Custer lost because he was outnumbered by at least three-to-one, and because Gall, Crazy Horse, and the other Native American military leaders out planned and outfought him. And the reason he was outnumbered by at least three-to-one is because Sheridan's campaign plan assumed that the Lakota and Cheyenne would scatter to the four winds, and would have to be run down. So he filled the plains with small columns of troops meant to run down the fleeing "cowards", and which left all of them vulnerable to the Natives instead deciding to concentrate their forces.
Any tactical mistakes Custer made are functionally irrelevant. "He should not have split his forces." "He should have taken reinforcements." "He should have taken Gatling guns." All of these are dodges and all of them are pointless.note Custer lost the moment the battle was joined at all. The only way to win would have been to not fight, and in doing that he would have been going against Sheridan's orders. Any of Sheridan's columns, presented with the same situation, would have done the same, and any of those columns would have gone down to defeat for the exact same reasons. As for his plan being "evil" the capture of noncombatants as hostages was a bog-standard tactic of the wars with the Native Americans. Using it to demonize Custer is pointless; far more sympathetic figures used the identical tactic.

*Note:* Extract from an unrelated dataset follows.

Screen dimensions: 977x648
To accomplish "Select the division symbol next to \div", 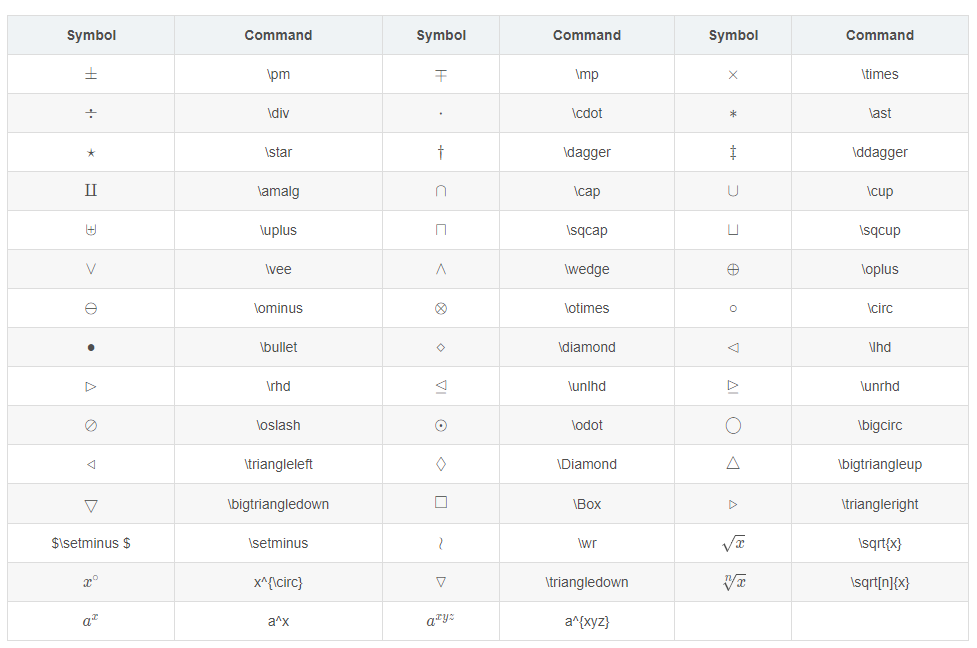I will 91,113.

If America is ever going to face up to its history of racism and genocide, it has to abandon the comforting myths of the past and accept the reality of what happened. And the Custer Myth, in all its variations, has consistently obscured reality, by providing a convenient scapegoat for America's racism and ethnic cleansing. If any progress is ever going to be made on dealing with America's treatment of its First Nations people there are two things people are going to have to get through their heads:
1) Custer was not uniquely incompetent. He was a capable Civil War leader who had, in fact, made his reputation routing Confederate cavalry forces that were far larger than his own. What happened at the Little Bighorn was not the result of Custer being stupid, it was the result of Gall, Crazy Horse, et al, being more capable than any opposition he had come up against before. Native Americans are not agency-less actors in their own stories, and we have to stop treating them like they are.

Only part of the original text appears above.